BÜYÜKANIT VE BİR’LE DE GÖRÜŞMÜŞ
Söz konusu görüşmelerinden; İbrahim Şahin ve Fatma Cengiz’in, İlker Başbuğ’un yanı sıra Genelkurmay eski Başkanı emekli Orgeneral Yaşar Büyükanıt ve Genelkurmay eski 2. Başkanı Çevik Bir’le görüştükleri anlaşılıyor.
İŞTE O GÖRÜŞMEDEN BAZI DETAYLAR
İbrahim Şahin’in, 3 Kasım 2008 tarihinde Fatma Cengiz’le yaptığı telefon görüşmesi şöyle:
İBRAHİM ŞAHİN: Belki şeye kızmıştır. Hani bu Başbuğ Paşa’ya ben dedim ya; “Malzemeler eskiymiş ikide bir şarj ediliyor” diye. O da dedi ki; “Eskileri vermişler, yenileteyim orayı” dedi.
(…)
“BAŞBUĞ PAŞA DİYOR Kİ, “AĞRI’YI BEKLİYORUM”
FATMA CENGİZ: Abi ben Ağrı’nın ayaklarını kurmaya başlıyorum. Kurmaya başlıyorum ben Ağrı’yı.
İBRAHİM ŞAHİN: Tamam, o da diyor ki...
FATMA CENGİZ: Ekibim hazır, ekip hazır, götürecem ekip hazır...
İBRAHİM ŞAHİN: Başbuğ Paşa da diyor ki, “Ağrı’yı bekliyorum” diyor bana.
FATMA CENGİZ: Şey de, onu söylicem, o akşam Çevik Paşa operasyona giriyorlar ya şeyler jö...onlar operasyona giriyor ben dedi. Hatta “Giricem” dedi “Paşadan” dedim “İzin aldın mı” dedim, “Başbuğ Paşa’dan izin aldın mı?” dedim. “Ben karışmam” dedim. “Diyarbakır’dan girecekmiş onlar ne yapıyor” diye sordu. Seni dedim, “Ne yapsın ondan sonra ne yapsın” dedim, “Biliyon mu bekliyor” dedim, “Öyle yollarınızı gözlüyor” dedim. “Hanginiz nerdesiniz ona bakıyor” dedim. Ondan sonra bir oturdu, bir ağladı, “O çocuğu” dedi “Köşeye bıraktılar da” dedi “Ağar gibi adamlara sahip çıktılar ya” dedi biliyon mu, sesinin tonu baya bir düştü senin adını duyunca...
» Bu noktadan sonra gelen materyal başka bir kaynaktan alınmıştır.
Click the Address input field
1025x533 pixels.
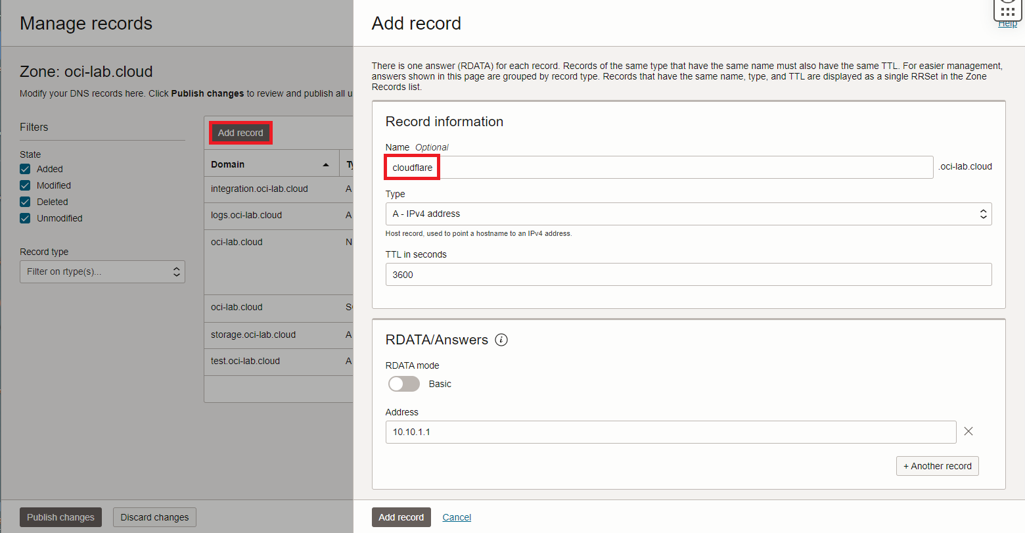pos(670,432)
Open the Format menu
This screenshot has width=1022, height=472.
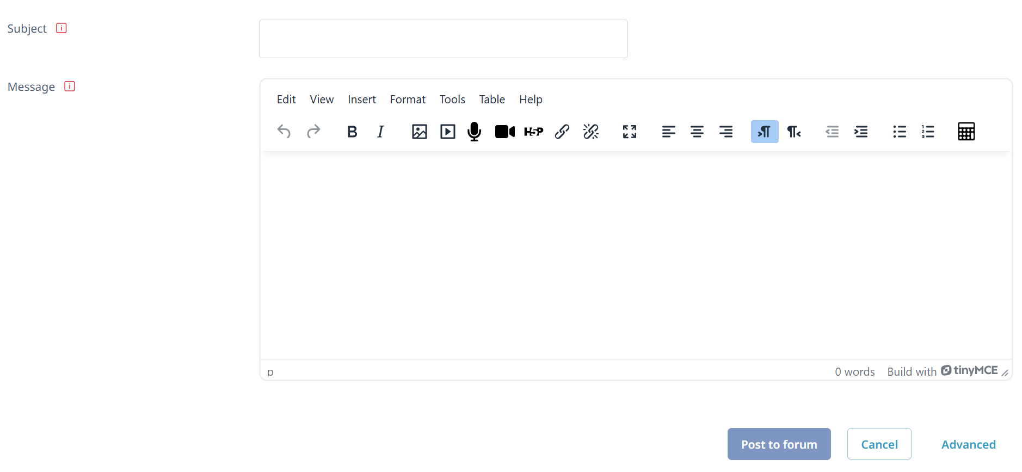coord(408,100)
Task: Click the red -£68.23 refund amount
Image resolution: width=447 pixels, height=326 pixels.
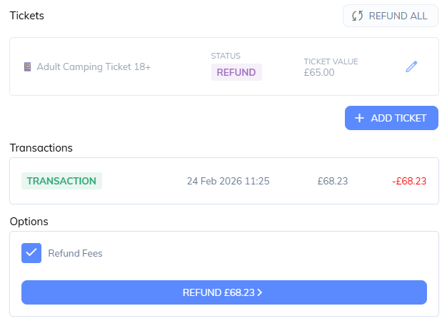Action: [x=409, y=181]
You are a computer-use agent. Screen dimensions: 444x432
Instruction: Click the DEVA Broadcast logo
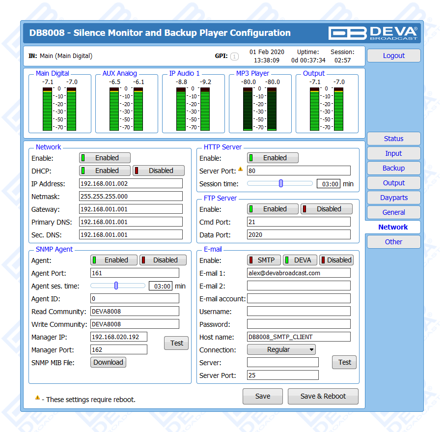point(373,33)
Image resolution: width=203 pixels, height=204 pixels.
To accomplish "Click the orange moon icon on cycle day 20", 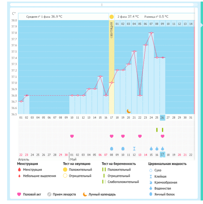I will point(129,111).
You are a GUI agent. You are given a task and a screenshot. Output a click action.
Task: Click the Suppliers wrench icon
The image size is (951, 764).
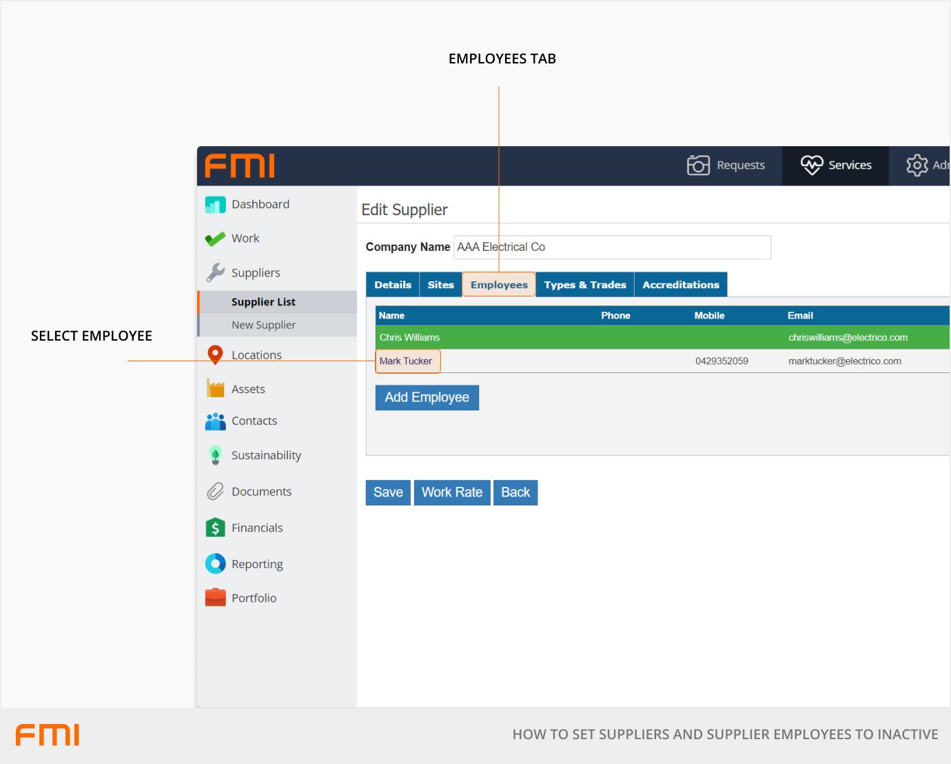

“SADECE AĞRIYI BEKLİYORUM”
İBRAHİM ŞAHİN: Başbuğ Paşa dedi “Sadece şey, Ağrı’yı bekliyorum ben seni yedirmem ortalığı” dedi, “Ağrı’yı bekliyorum” dedi
FATMA CENGİZ: Ne dedi ne dedi, bir dakka, baştakini söyle hele ne dedi?
İBRAHİM ŞAHİN: “Sadece senin sözünü dinliyor bu kez” dedi “Ağrı’yı kursunlar” dedi. “Ben gereken yardımı yapacağım” dedi, herhalde o İlker Paşam şeye bağırdı ki...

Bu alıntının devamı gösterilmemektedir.